On NREL HPC systems, Apptainer is accessed via a module named apptainer (you can check the current default module via ml -d av apptainer). On Kestrel specifically, the directory /nopt/nrel/apps/software/apptainer/1.1.9/examples holds a number of images (*.sif) and an example script (script) that shows how to run containers hosting MPI programs across multiple nodes. The script can also be accessed from our GitHub repository.

Before we get to the more complicated example from script, we'll first look at downloading (or pulling) and working with a simple image. The following examples assume you are logged into Kestrel, but the concepts demonstrated are still valid for any host system on which you wish to execute a container.

Input commands are preceded by a $.

Note

If you wish to containerize your own application, it may be worth starting with building a local Docker image and transferring it to Kestrel before attempting to directly create your own Apptainer image, since you do not have root access on HPC systems.
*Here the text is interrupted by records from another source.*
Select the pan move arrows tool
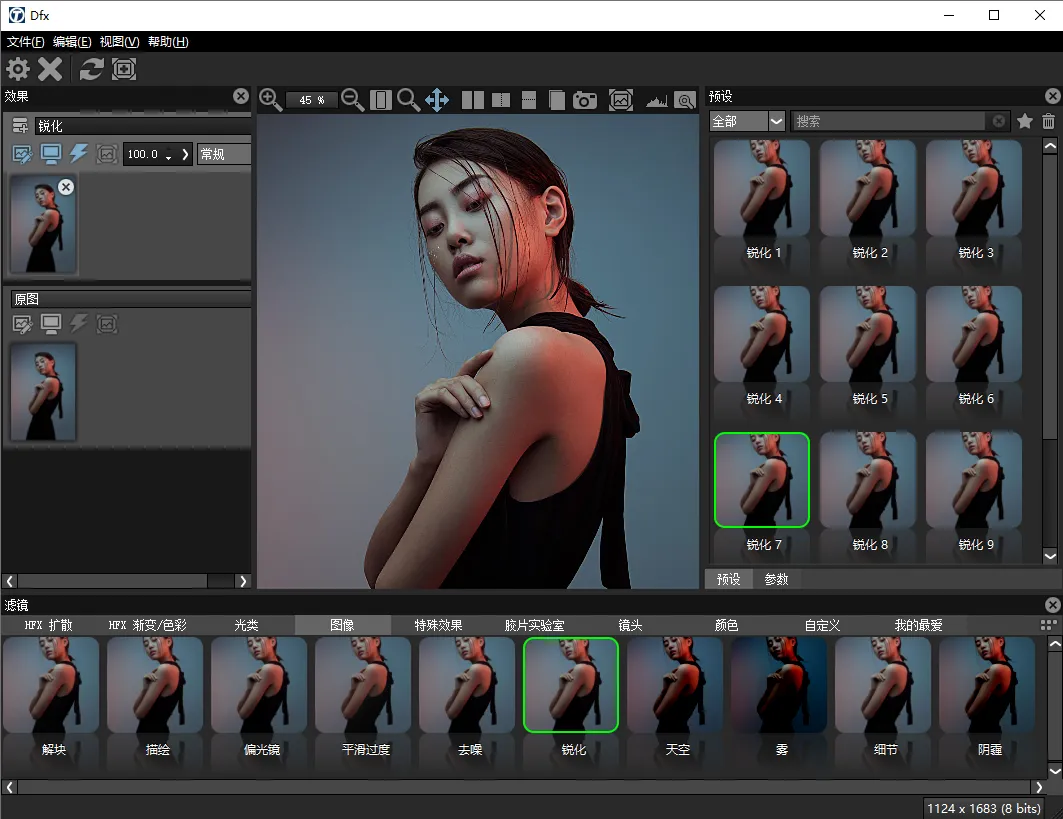 437,100
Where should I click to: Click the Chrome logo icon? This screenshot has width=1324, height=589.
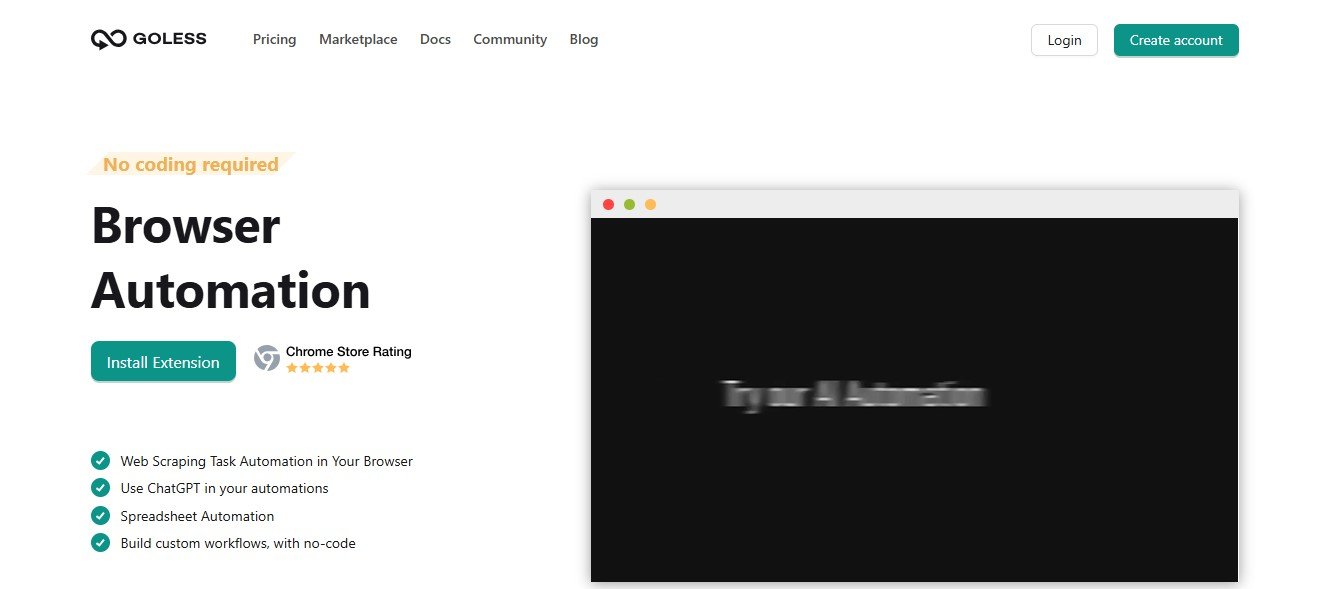[x=267, y=358]

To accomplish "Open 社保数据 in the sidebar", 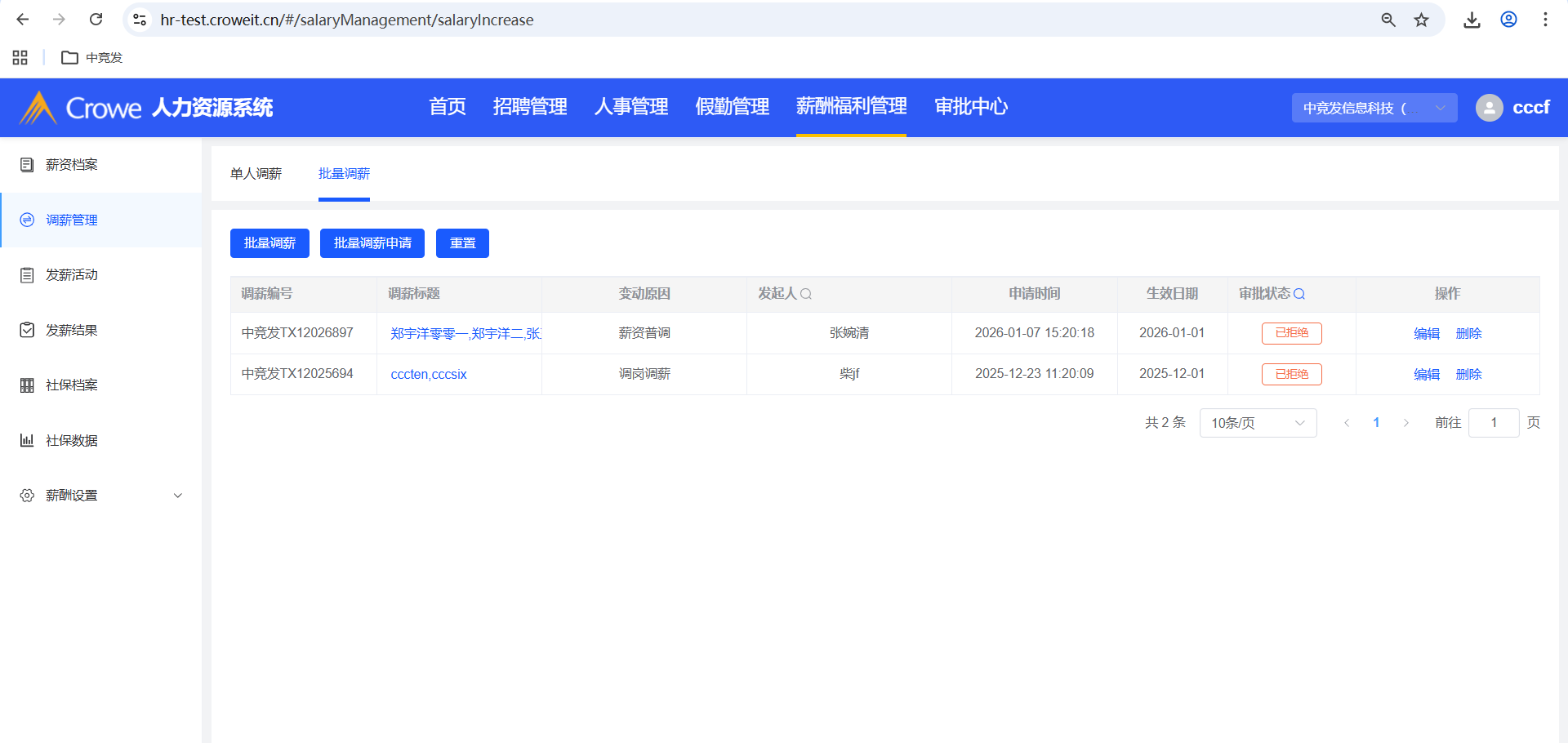I will (72, 441).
Apptainer runtime examples#

Run hello-world Ubuntu image#

Allocate a compute node.#
$ ssh USERNAME@kestrel.hpc.nrel.gov
[USERNAME@kl1 ~]$ salloc --exclusive --mem=0 --tasks-per-node=104 --nodes=1 --time=01:00:00 --account=MYACCOUNT --partition=debug
[USERNAME@x1000c0s0b0n0 ~]$ cat /etc/redhat-release
Red Hat Enterprise Linux release 8.6 (Ootpa)
Load the apptainer module#

[USERNAME@x1000c0s0b0n0 ~]$ module purge
[USERNAME@x1000c0s0b0n0 ~]$ ml -d av apptainer
------------------------------------ /nopt/nrel/apps/modules/default/application ------------------------------------
   apptainer/1.1.9
[USERNAME@x1000c0s0b0n0 ~]$ module load apptainer/1.1.9
Note: at the time of writing, apptainer/1.1.9 is the default Apptainer module on Kestrel as determined by running ml -d av apptainer.
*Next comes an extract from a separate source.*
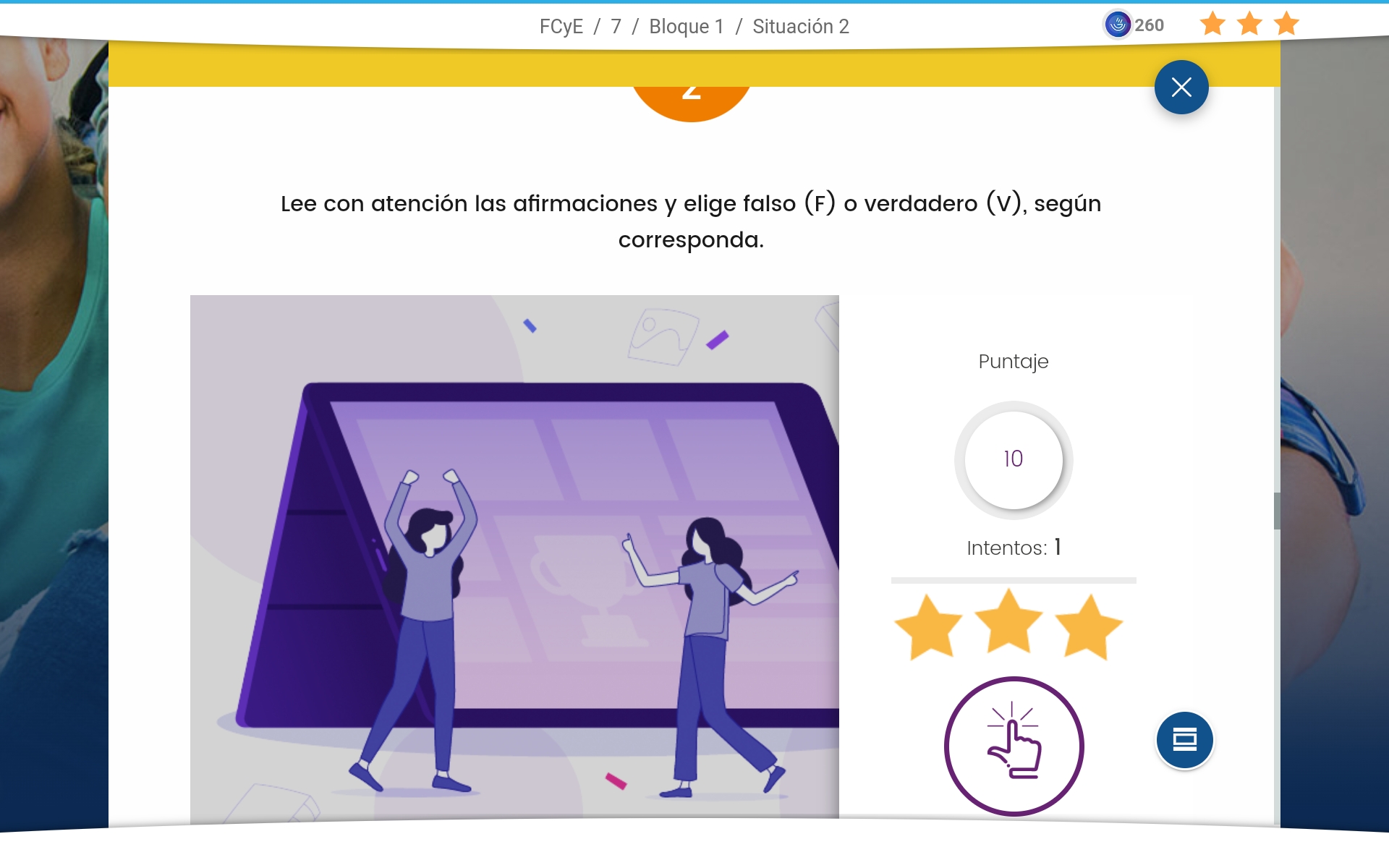This screenshot has width=1389, height=868.
Task: Open the blue slides panel icon
Action: coord(1184,740)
Retrieve hello-world image. Be sure to use /scratch as images are typically large#
[USERNAME@x1000c0s0b0n0 ~]$ cd /scratch/$USER
[USERNAME@x1000c0s0b0n0 USERNAME]$ mkdir -p apptainer-images
[USERNAME@x1000c0s0b0n0 USERNAME]$ cd apptainer-images
[USERNAME@x1000c0s0b0n0 apptainer-images]$ apptainer pull --name hello-world.simg shub://vsoch/hello-world
Progress |===================================| 100.0%
Explore image details#
[USERNAME@x1000c0s0b0n0 apptainer-images]$ apptainer inspect hello-world.simg # Shows labels
{
    "org.label-schema.usage.apptainer.deffile.bootstrap": "docker",
    "MAINTAINER": "vanessasaur",
    "org.label-schema.usage.apptainer.deffile": "apptainer",
    "org.label-schema.schema-version": "1.0",
    "WHATAMI": "dinosaur",
    "org.label-schema.usage.apptainer.deffile.from": "ubuntu:14.04",
    "org.label-schema.build-date": "2017-10-15T12:52:56+00:00",
    "org.label-schema.usage.apptainer.version": "2.4-feature-squashbuild-secbuild.g780c84d",
    "org.label-schema.build-size": "333MB"
}
[USERNAME@x1000c0s0b0n0 apptainer-images]$ apptainer inspect -r hello-world.simg # Shows the script run
#!/bin/sh

exec /bin/bash /rawr.sh
Run image default script#
[USERNAME@x1000c0s0b0n0 apptainer-images]$ apptainer run hello-world.simg
RaawwWWWWWRRRR!! Avocado!

Run images containing MPI programs on multiple nodes#

As mentioned above, there is a script in the apptainer directory that shows how MPI applications built inside an image can be run on multiple nodes. We'll run 5 containers with different versions of MPI. Each container has two MPI programs installed, a glorified Hello World (phostone) and PingPong (ppong). The 5 versions of MPI are:

  1. openmpi
  2. IntelMPI
  3. MPICH - with ch4
  4. MPICH - with ch4 with different compile options
  5. MPICH - with ch3

"ch*" can be thought as a "lower level" communications protocol. A MPICH container might be built with either but we have found that ch4 is considerably faster on Kestrel.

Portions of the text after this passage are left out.